山高水长,大西北再见

从昨日下午四点,靠实雷达先生去世的消息以后,直到凌晨三点,一直处在悲伤茫然之中。夜深人静了,我却静不下来。浏览了几乎所有能看得见的文朋诗友的悼念文字,或长或短,方方面面,真是:识与不识,无不尽伤,文里文外,同放悲声。这是人间温情之伤,更是中国文学之伤。雷达先生的一支笔勾勒出了中国四十年文学的基本线索,他的一支笔让多少作家和作品浮出水面。雷达先生的评论文字不在于褒奖或批评了谁,完全在于,他在何种程度上,为一个时代的文学提供了获取更大共识的评价标准。据说,我是雷达先生正式带的第一个文学创作研究生,又都是甘肃人,我也写过数百万字的作品,按惯常的想象,在先生那里,我理当享受近水楼台的待遇。他人所不知的是,我很少给先生寄送自己的作品,从未请求先生给我作序写评论,偶尔见面,向先生请益的都是理论方面的问题,也会对彼此都熟悉的作品交流看法,但从不涉及我的作品。
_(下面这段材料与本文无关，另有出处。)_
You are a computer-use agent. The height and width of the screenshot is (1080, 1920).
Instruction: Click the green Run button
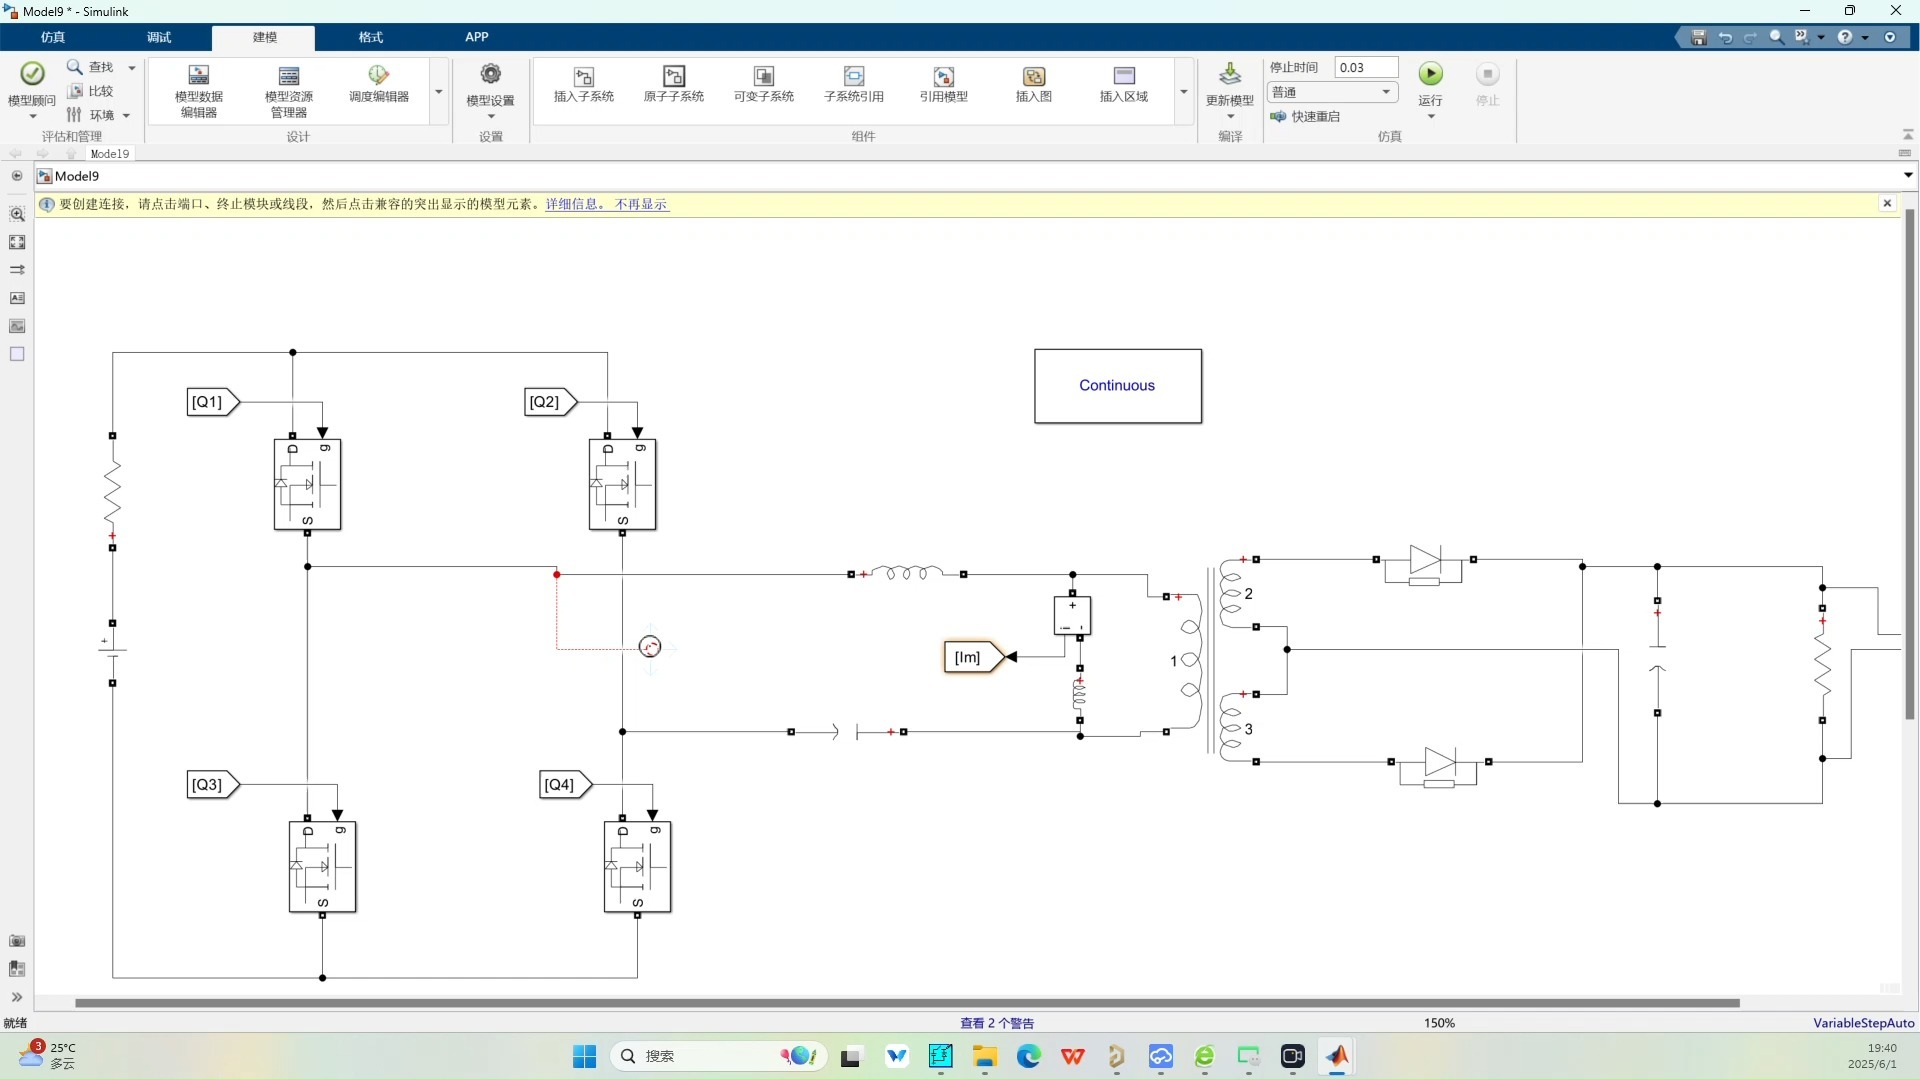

对先生评论文字比较熟悉的人也知道,先生很少说到我。这是为什么呢,当年毕业时,我们之间就有一个没有明说的约定:我的作品先得过了我这一关,待我拿出真正让自己满意的作品后,肯定会双手捧着作品向先生当面请教的。如今,先生走了,而我的作品仍然没有真正闯过我这一关。也许,我对自己作品所设置的本身就是一个虚构的标准,而真实的近水楼台的文学标准,却以这样决绝的姿态离开了他为之苦心孤诣一生的文学现场。

山高水长,我们继续漫游于辽阔的大西北。